There was a last, tired tirade from her that night, from her bed like the Queen of Sheeba, about having nothing to wear tomorrow. Nothing that wasn’t crap like that stuff her mother had forced her to buy (Mom had called her bluff the previous Saturday and insisted she come with her to buy the stuff she needed — daughter had wanted to  meet her pals n the local coffee spot instead)

So with her wardrobe bursting with nothing to wear, poor put upon daughter huffed off to sleep, and Narky, Cajoling and Softly, Softly rolled into his own bed in exhausted despair not long after. 

This morning, Young Teen Girl is soon out of the bathroom. Usually her brother has to wait but her hair is already pinned up and she’s on her way downstairs. No last-minute giving out either to mom because she can’t find her black leggings.

Or berating us for not charging the phone she didn’t tell us needed charging. Yes, of course we had told her to charge it herself.

 “Right,” I inform her as she hits the All Bran Golden Crunch, “When you come in this afternoon, I want you to leave the shoes on, and pick a favourite spot to throw down your jacket. Just so we know …”

 She looks straight at me — for the first time in a while — with contempt — for the first time in, oh, a minute.

“Who are you talking to, Dad? I’m not listening …”

“No, no, I’m serious … taking off those mucky shoes, it is a bit of a drag that. We’re definitely going too far there … “

 “Whatever, Dad, I’m still not listening …”
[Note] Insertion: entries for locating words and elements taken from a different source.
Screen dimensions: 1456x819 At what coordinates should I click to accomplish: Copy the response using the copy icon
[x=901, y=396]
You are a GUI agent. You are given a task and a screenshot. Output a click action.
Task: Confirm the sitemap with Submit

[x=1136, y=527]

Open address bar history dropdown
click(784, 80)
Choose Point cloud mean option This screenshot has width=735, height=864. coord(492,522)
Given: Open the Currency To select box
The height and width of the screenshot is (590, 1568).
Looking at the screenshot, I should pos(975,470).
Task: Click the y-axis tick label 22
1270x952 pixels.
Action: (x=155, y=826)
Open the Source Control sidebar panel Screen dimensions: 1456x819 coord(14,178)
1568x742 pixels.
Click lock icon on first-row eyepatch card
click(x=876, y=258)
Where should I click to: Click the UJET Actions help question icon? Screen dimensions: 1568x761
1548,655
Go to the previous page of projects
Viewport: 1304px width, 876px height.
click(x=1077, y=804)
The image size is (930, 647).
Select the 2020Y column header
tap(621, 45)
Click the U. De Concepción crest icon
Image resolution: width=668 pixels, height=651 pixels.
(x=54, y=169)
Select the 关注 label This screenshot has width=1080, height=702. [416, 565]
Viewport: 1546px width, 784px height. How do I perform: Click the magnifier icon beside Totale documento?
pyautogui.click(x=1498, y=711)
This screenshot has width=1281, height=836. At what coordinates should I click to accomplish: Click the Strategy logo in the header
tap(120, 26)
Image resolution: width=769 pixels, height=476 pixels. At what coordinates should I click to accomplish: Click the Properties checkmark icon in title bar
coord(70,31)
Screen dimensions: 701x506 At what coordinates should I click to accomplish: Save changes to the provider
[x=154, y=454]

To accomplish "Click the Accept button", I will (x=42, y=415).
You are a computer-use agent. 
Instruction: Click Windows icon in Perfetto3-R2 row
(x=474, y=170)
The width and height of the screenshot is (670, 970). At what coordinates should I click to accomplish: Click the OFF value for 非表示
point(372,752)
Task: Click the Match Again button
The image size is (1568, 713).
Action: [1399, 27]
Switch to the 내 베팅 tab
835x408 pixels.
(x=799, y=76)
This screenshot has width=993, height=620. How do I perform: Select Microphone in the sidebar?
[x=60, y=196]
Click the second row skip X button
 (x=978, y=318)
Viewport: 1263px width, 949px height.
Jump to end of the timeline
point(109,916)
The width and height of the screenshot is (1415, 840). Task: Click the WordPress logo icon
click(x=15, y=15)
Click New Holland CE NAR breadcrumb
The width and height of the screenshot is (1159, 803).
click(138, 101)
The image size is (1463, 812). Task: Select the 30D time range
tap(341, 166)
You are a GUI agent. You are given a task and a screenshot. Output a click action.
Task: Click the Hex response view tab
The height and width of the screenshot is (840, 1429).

 “No, honestly all that stuff you’re saying to us about being way too strict, not letting you hang around outside Tescos or the chippers with your friends. The same friends you ignored for the last year and a half. We know that boys can just be friends too …”

 She’s really cheesed off now, her voice raised. “Shut up, Dad. I’m still not listening to you.” 

“Like you told us, Keelin, you are changing and we don’t understand you … so I suppose you do have to shout at us, and insult us so we will try a bit harder to really get you.”

 “You’re just being dramatic, as usual, Dad …”

 My wife is hating this now too, asking me what she thinks it will achieve. I’m too deep into character now — look out Daniel Day-Lewis — and I turn it on her.

  “I know, I know, I haven’t got a clue … your way is working so well …”

 Not even our boy is safe. “Don’t let me disturb your there, son, on your iPad, that you’re not supposed to be on either in the morning …”

 “I’m only checking the football …”

 “I’m wondering is your hair going to brush itself …”

 We’re into the car and down at the bus stop near our estate before all the others. For the last three weeks we’d come screeching at the last minute into the last-chance stop at the top of the village.

Not today, though. Everyone on time. What’s a few swear words and grunts when you get the job done?

 Sarcastic Dad, eh! He might be back.